Caroline first caught the attention of bluegrass great Peter Rowan while she was in Oxford, Mississippi hosting The Thacker Mountain Radio Show with her band, The Sincere Ramblers. After moving to Austin, she quickly gained a dedicated following among the best acoustic musicans on the Austin scene for both her great vocal and songwriting talent. On Twilight, Caroline is backed by some of Austin’s finest, including guitarist (and the album’s producer) John Immon, Peter Rowan, Lloyd Maines, Paul Glasse, and Bryn and Billy Bright.

Twilight is a mainly acoustic album that features 10 originals and one cover.

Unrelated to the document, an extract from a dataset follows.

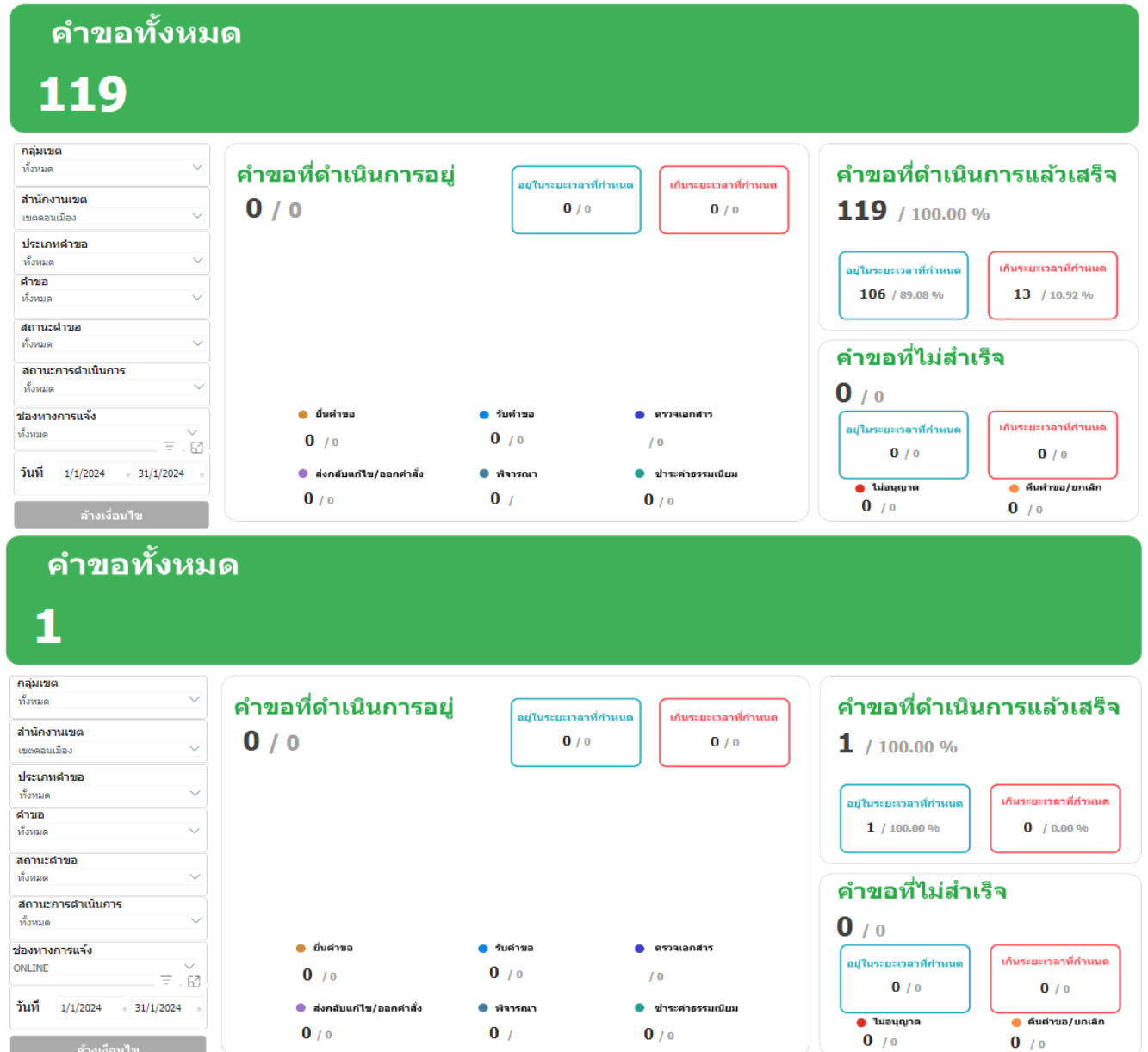Click the teal ชำระค่าธรรมเนียม legend dot in lower report
Image resolution: width=1148 pixels, height=1052 pixels.
coord(640,1007)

In the disc’s outstanding opener, “Mississippi Snow,” Caroline paints the picture of the cotton fields that surrounded her hometown of Canton, starting with a little girl standing on a cold bathroom floor as her mother brushes her hair, which is followed by various childhood images and ends with the almost inevitable proclamation, “Mama, you know I had to go.” Twilight’s most outstanding track is “Devil Made A Mess,” a steel driven, stone country weeper that was inspired by Hank Williams. Written after attending a Hank Williams tribute show, Caroline achingly laments the dynamics of a relationship between a lost soul and an enabler, asking “What’s that spell that makes us want to ride into hell?”

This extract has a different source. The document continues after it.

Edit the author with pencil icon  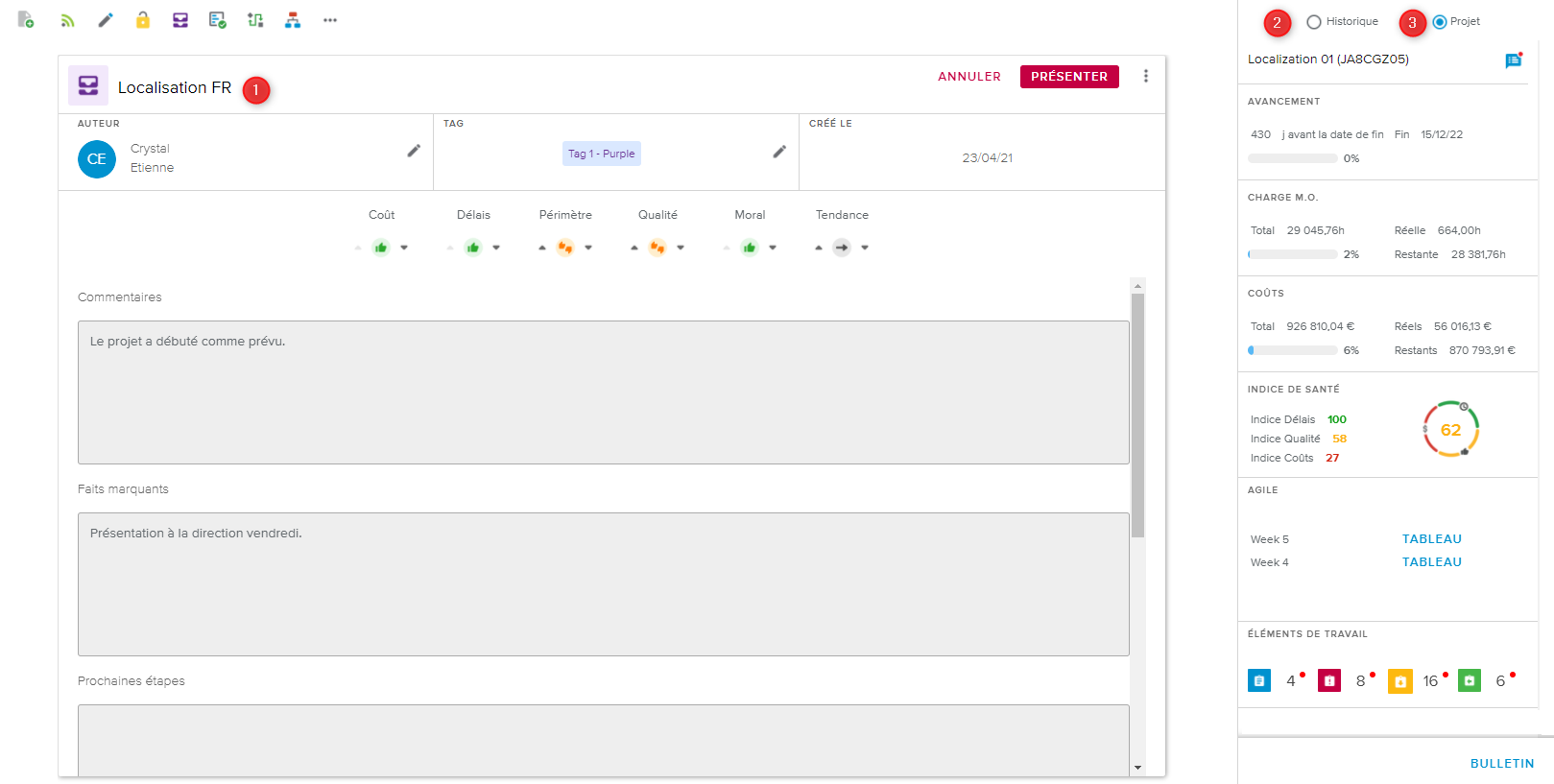(x=414, y=151)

“Ringside Rodeo” uses the analogy of riding a bucking bronc, to describe a woman trying to figure out her way in life. “Wise Woman” tells the tale of a pioneer woman’s hard life, and when she feels she can’t go on, she wanders off to “the mountain” and “the river” to contemplate her life, and realizes despite the hardships, how much she really has. The dark, bluegrassy “Standing In The Water,” finds a woman struggling with her personal demons in regard to the South’s haunted history of slavery. “Emma” is a haunting tale of a relationship between a father and a daughter. “Whippoorwill” is a simple, acoustic ballad, yet Caroline’s voice soars and flutters like a bird, making the song a truly joyous celebration of family. “Carolina Moon” is another outstanding track, using such southern imagery as, “pass the biscuits Darlin’, this supper’s heaven sent” and “and the Carolina moon is rising in the Texas sky,” in this almost intoxicatingly exuberant, ode to being so completely and happily in love. Twilight closes with the disc’s lone cover, a breathtaking rendition of Dorsey Dixon’s dark “Wreck On The Highway,” made famous by Roy Acuff and the Louvin Brothers. An excellent choice as she shows how deep her roots are, while shining a fresh new light on an old chestnut.

Though she takes on heavy subject matter, Caroline’s writing shows her knack for not weighing down the songs by keeping the “songwriter” out of the way, and letting her characters speak for themselves in uncomplicated and simple, yet intelligent and vivid terms. Add to her amazing songwriting talent, her extraordinary voice, and if you look up, you’ll see there’s most certainly a very bright new star (via Mississippi) shining in that old Texas sky.